The cart-house adjoined the garden, and before Marty had moved
she saw enter the latter from the timber-merchant's back door an
elderly woman sheltering a candle with her hand, the light from
which cast a moving thorn-pattern of shade on Marty's face. Its
rays soon fell upon a man whose clothes were roughly thrown on,
standing in advance of the speaker. He was a thin, slightly
stooping figure, with a small nervous mouth and a face cleanly
shaven; and he walked along the path with his eyes bent on the
ground. In the pair Marty South recognized her employer Melbury and
his wife. She was the second Mrs. Melbury, the first having died
shortly after the birth of the timber-merchant's only child.
"'Tis no use to stay in bed," he said, as soon as she came up to
where he was pacing restlessly about. "I can't sleep—I keep
thinking of things, and worrying about the girl, till I'm quite in
a fever of anxiety." He went on to say that he could not think why
"she (Marty knew he was speaking of his daughter) did not answer
his letter.
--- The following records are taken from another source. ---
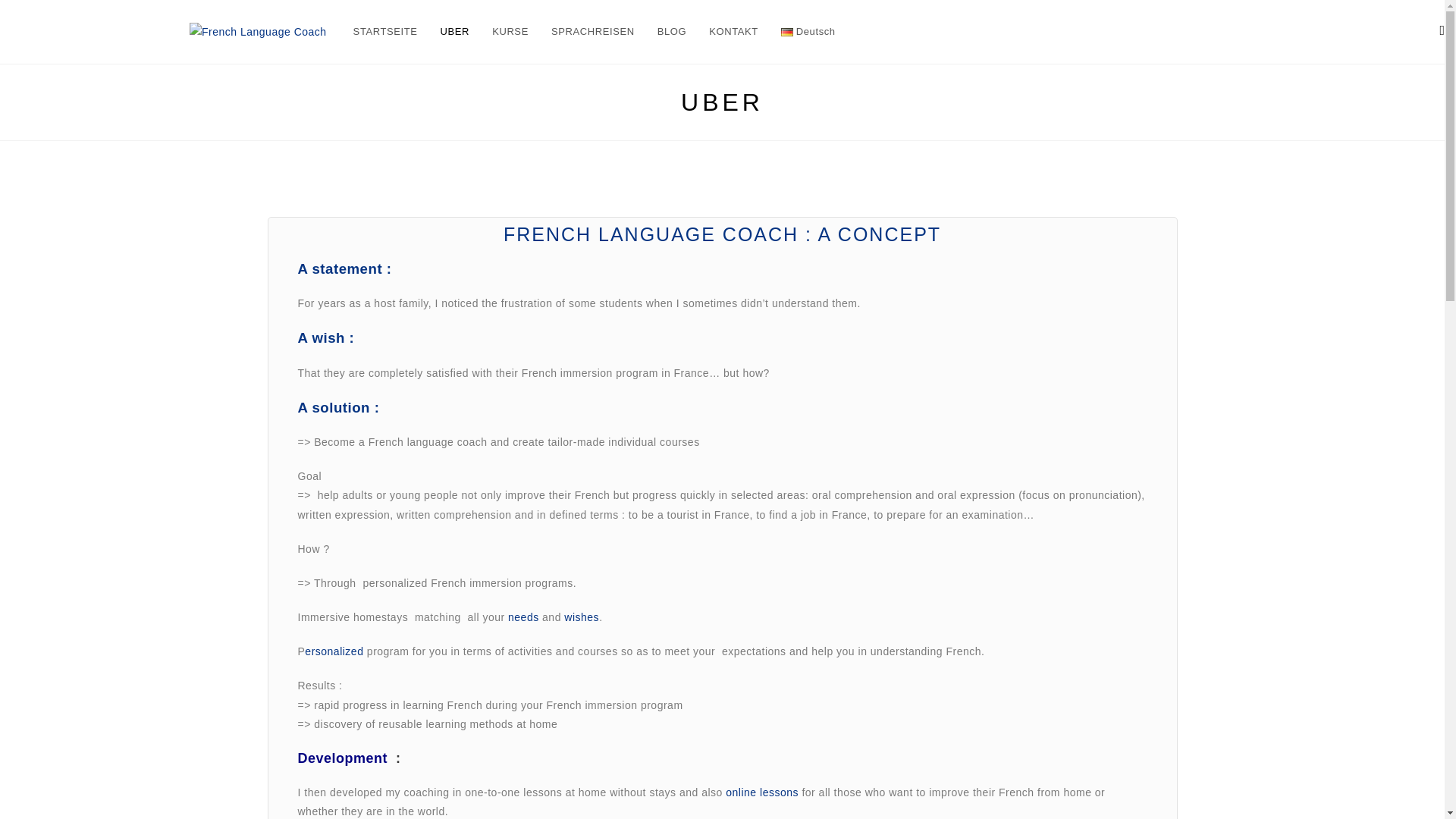
KONTAKT (733, 31)
STARTSEITE (385, 31)
KURSE (510, 31)
Deutsch (808, 31)
online lessons (761, 792)
BLOG (672, 31)
UBER (455, 31)
SPRACHREISEN (593, 31)
Given the description of an element on the screen output the (x, y) to click on. 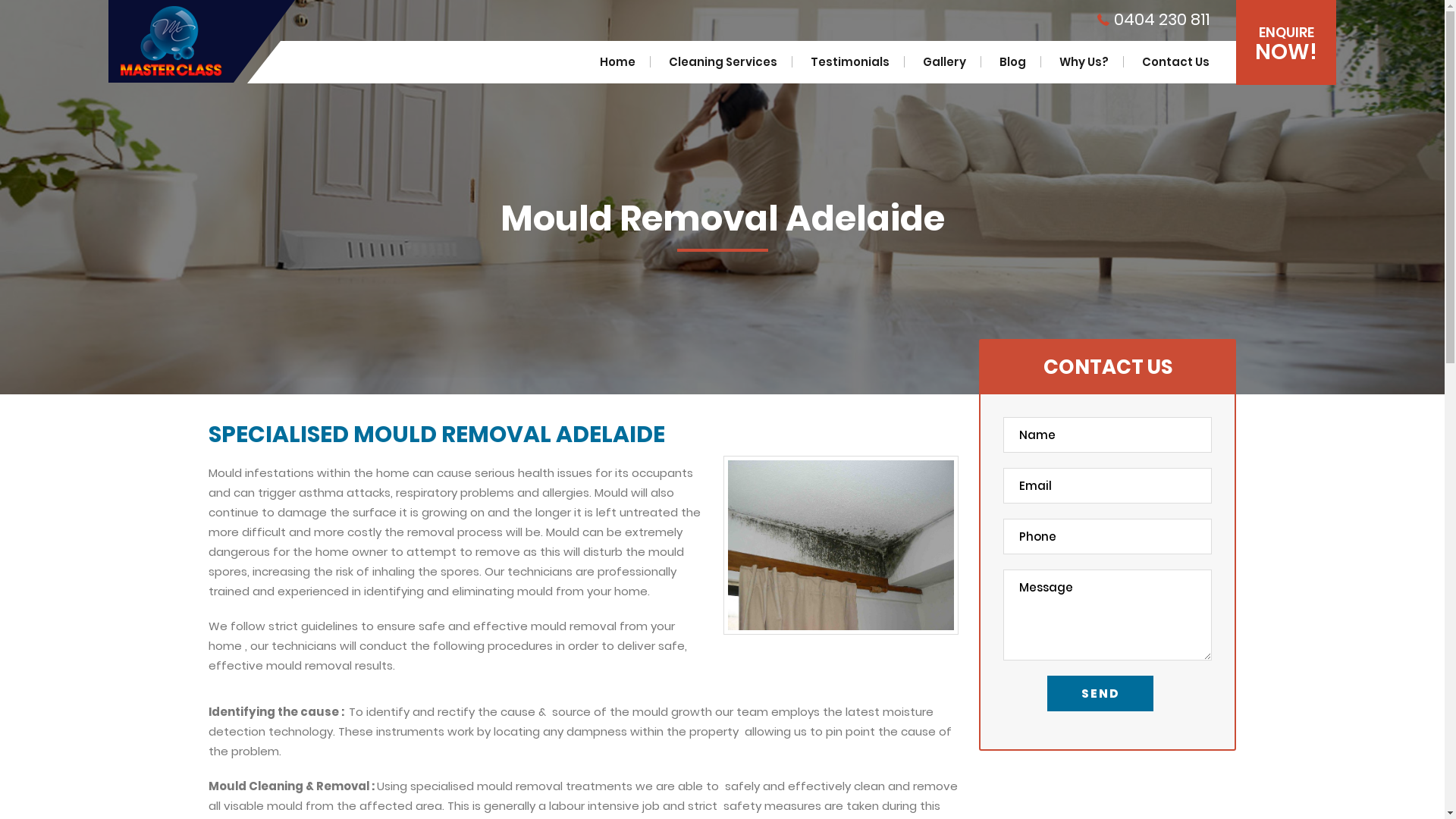
Why Us? Element type: text (1083, 61)
Blog Element type: text (1012, 61)
Contact Us Element type: text (1175, 61)
Testimonials Element type: text (849, 61)
Cleaning Services Element type: text (722, 61)
Carpet Cleaning Adelaide Element type: text (170, 41)
Specialised Mould Removal Adelaide Element type: hover (840, 544)
Send Element type: text (1100, 693)
0404 230 811 Element type: text (1153, 19)
Home Element type: text (617, 61)
Gallery Element type: text (944, 61)
Given the description of an element on the screen output the (x, y) to click on. 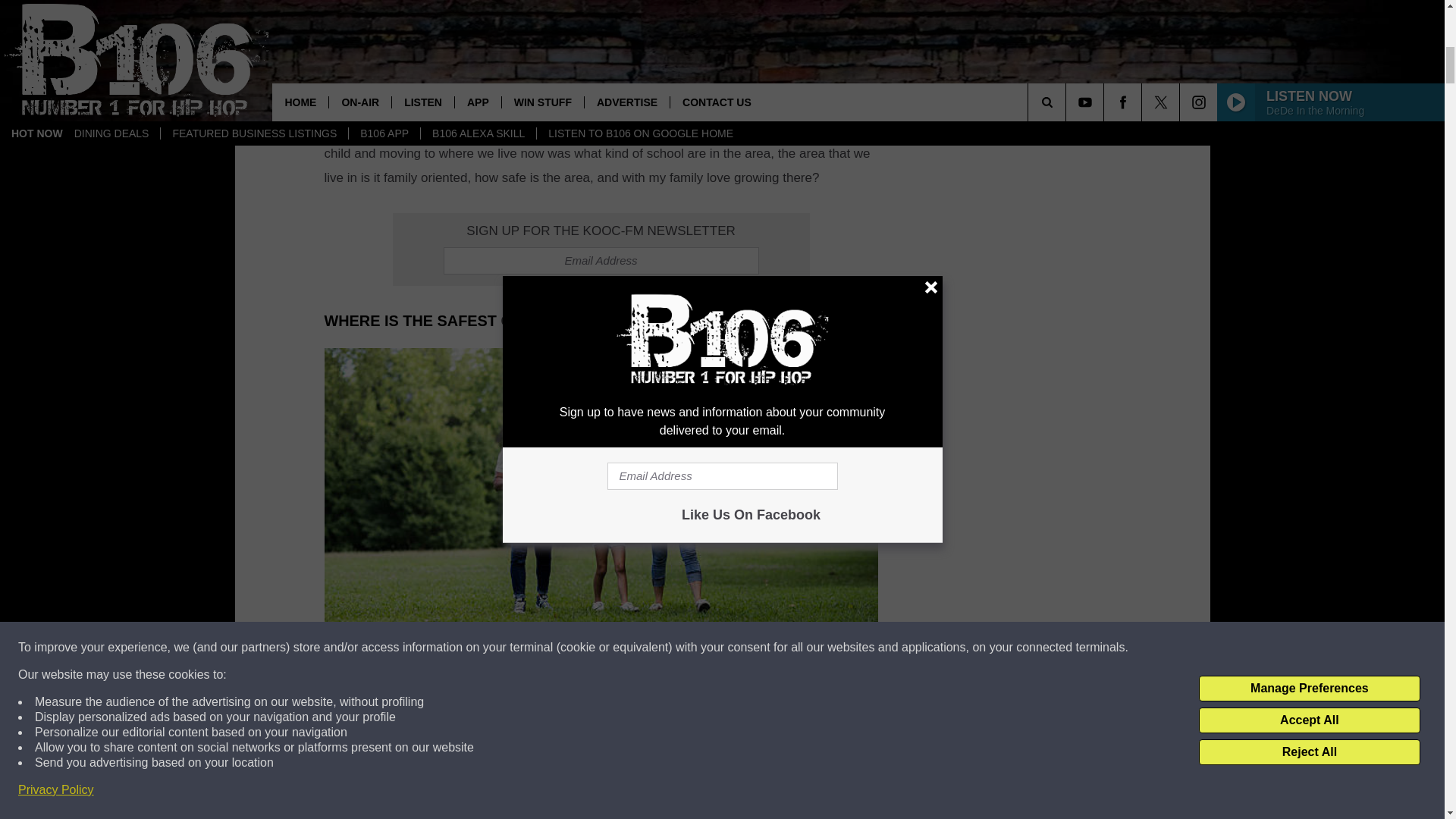
Email Address (600, 260)
Given the description of an element on the screen output the (x, y) to click on. 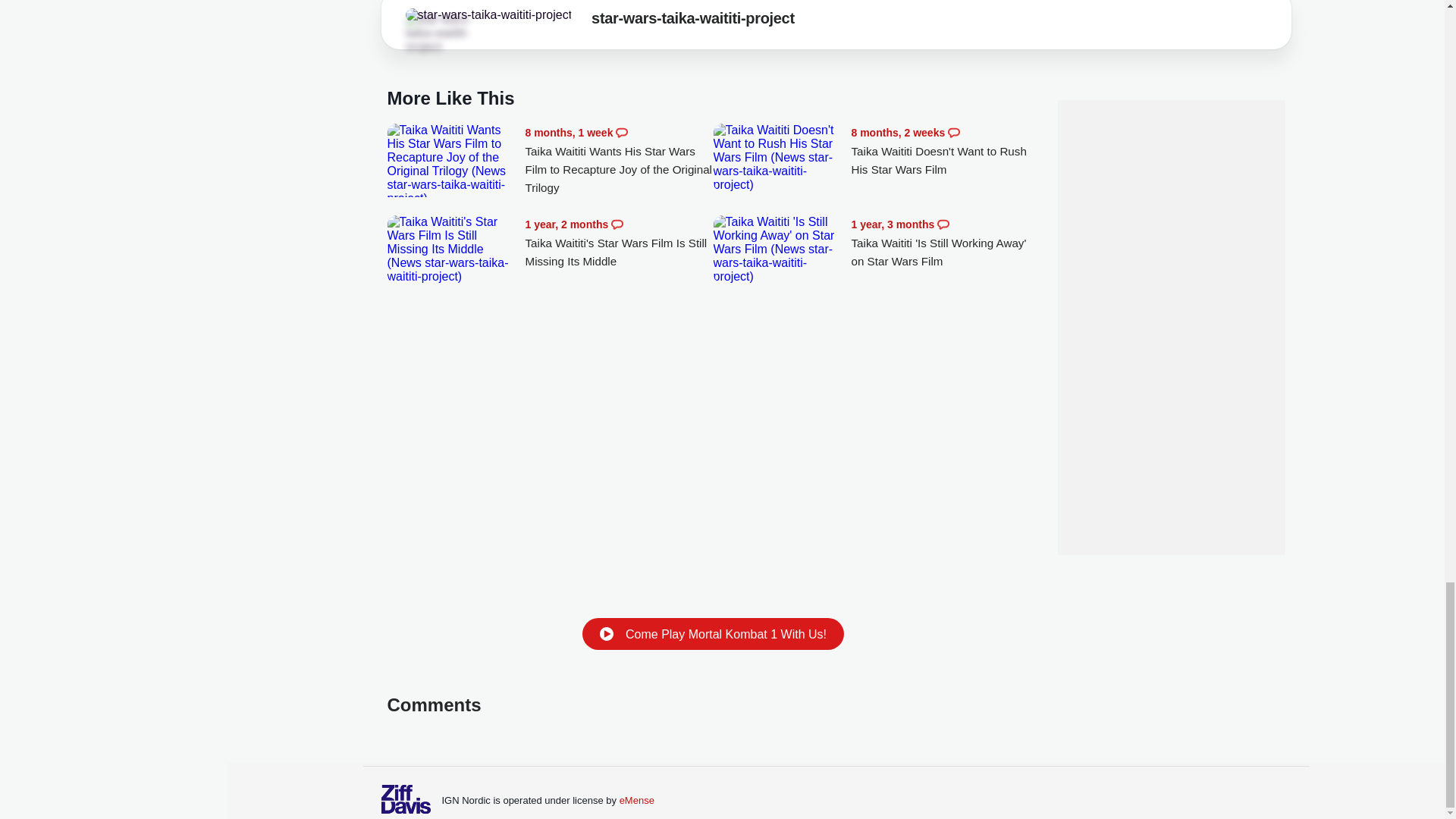
star-wars-taika-waititi-project (448, 33)
Taika Waititi 'Is Still Working Away' on Star Wars Film (944, 243)
Taika Waititi's Star Wars Film Is Still Missing Its Middle (618, 243)
Comments (621, 132)
Comments (943, 224)
Taika Waititi Doesn't Want to Rush His Star Wars Film (778, 157)
Taika Waititi 'Is Still Working Away' on Star Wars Film (778, 249)
Comments (617, 224)
Comments (953, 132)
Taika Waititi's Star Wars Film Is Still Missing Its Middle (451, 249)
Taika Waititi Doesn't Want to Rush His Star Wars Film (944, 151)
star-wars-taika-waititi-project (692, 20)
star-wars-taika-waititi-project (488, 15)
Given the description of an element on the screen output the (x, y) to click on. 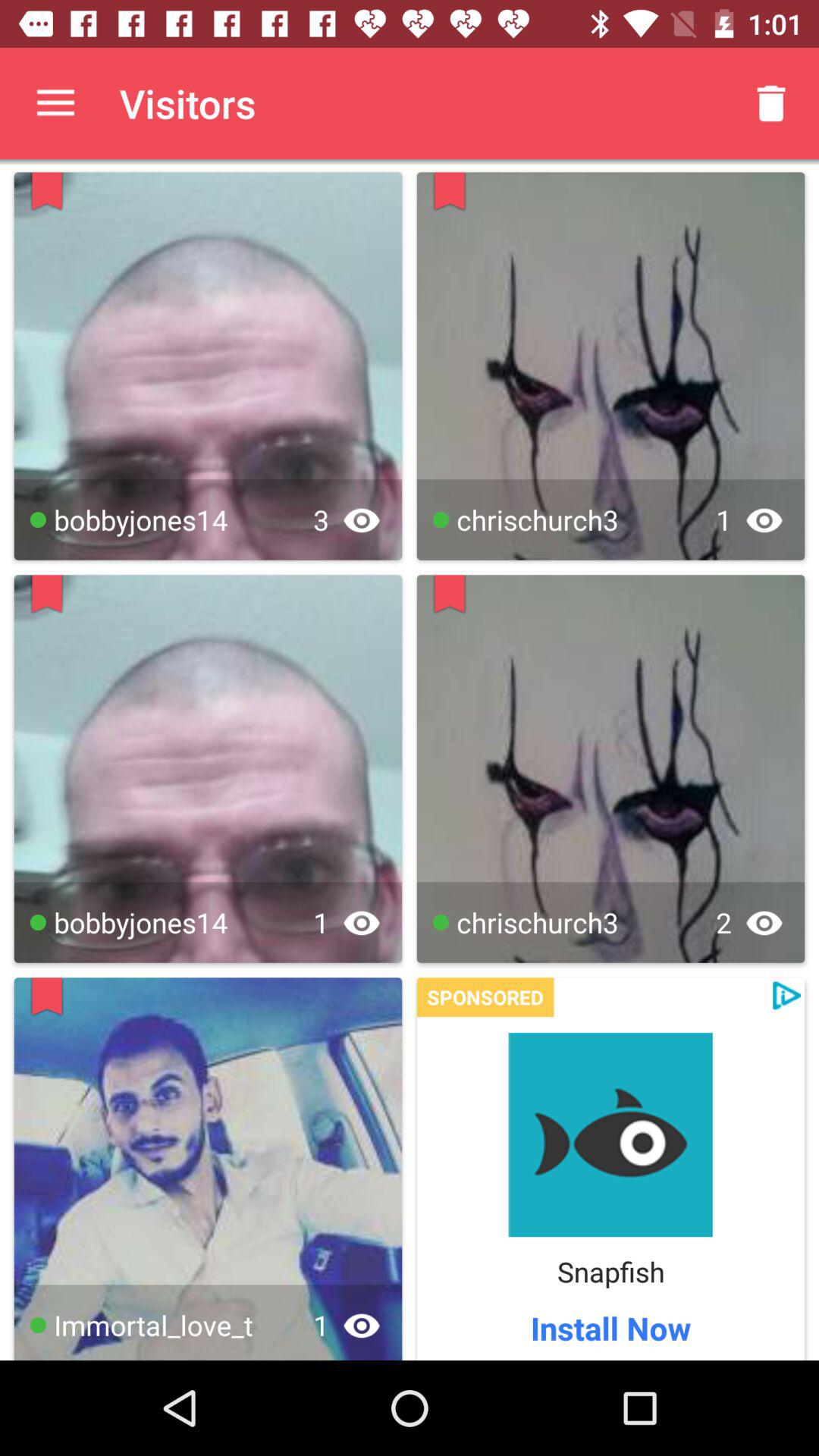
flip to sponsored (484, 996)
She must be ill—she must, certainly," he said.
"No, no. 'Tis all right, George," said his wife; and she assured
him that such things always did appear so gloomy in the night-time,
if people allowed their minds to run on them; that when morning
came it was seen that such fears were nothing but shadows. "Grace
is as well as you or I," she declared.
But he persisted that she did not see all—that she did not see
as much as he. His daughter's not writing was only one part of his
worry. On account of her he was anxious concerning money affairs,
which he would never alarm his mind about otherwise. The reason he
gave was that, as she had nobody to depend upon for a provision but
himself, he wished her, when he was gone, to be securely out of
risk of poverty.
To this Mrs. Melbury replied that Grace would be sure to marry
well, and that hence a hundred pounds more or less from him would
not make much difference.
Her husband said that that was what she, Mrs. Melbury, naturally
thought; but there she was wrong, and in that lay the source of his
trouble. "I have a plan in my head about her," he said; "and
according to my plan she won't marry a rich man."
"A plan for her not to marry well?" said his wife,
surprised.
"Well, in one sense it is that," replied Melbury.